**Aim:**
Retype the records from the line containing "Where should I" through the end of the records, inclusive, leaving the pictures out of your answer.

**Records of locating words and elements:**
※ ※ ※
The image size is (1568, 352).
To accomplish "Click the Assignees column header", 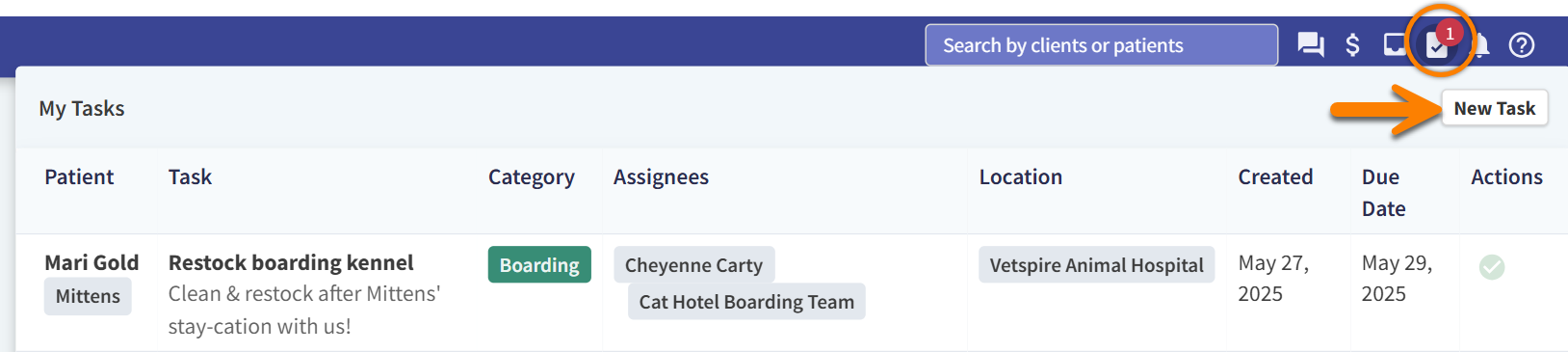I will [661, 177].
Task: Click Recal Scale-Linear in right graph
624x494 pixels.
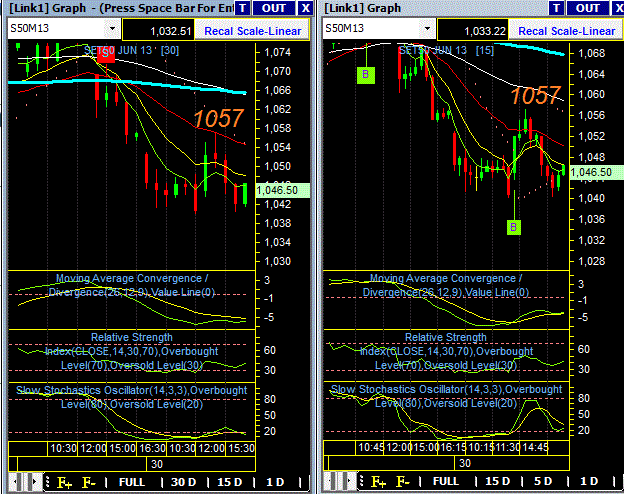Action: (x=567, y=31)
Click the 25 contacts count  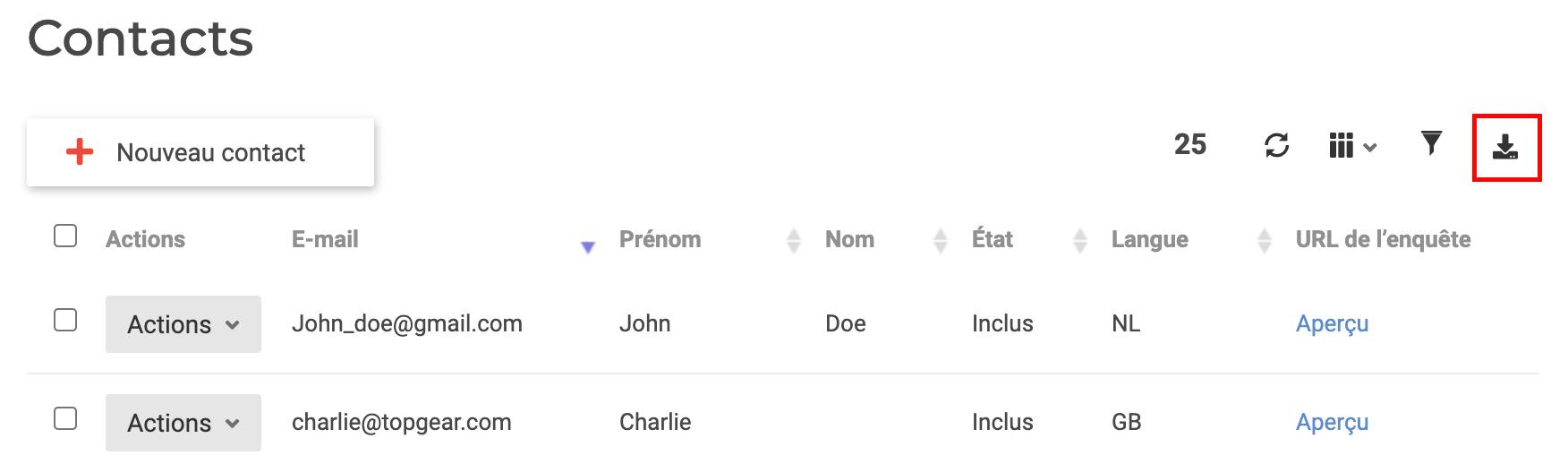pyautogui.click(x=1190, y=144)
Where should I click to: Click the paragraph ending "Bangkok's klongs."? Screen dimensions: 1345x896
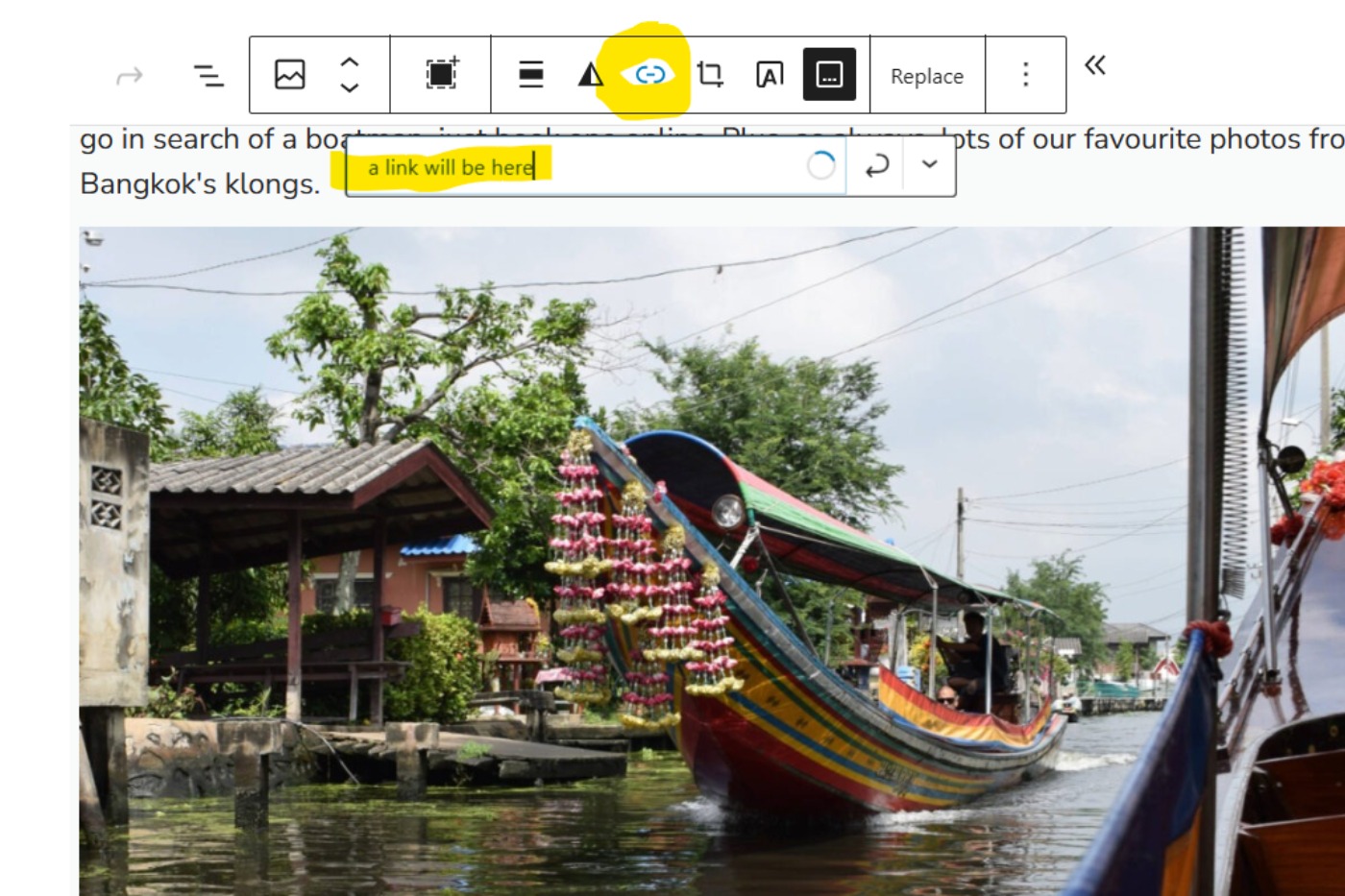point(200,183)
※ ※ ※
**Full response:**
Where should I click to: Click the paragraph ending "Bangkok's klongs."? Screen dimensions: 1345x896
point(200,183)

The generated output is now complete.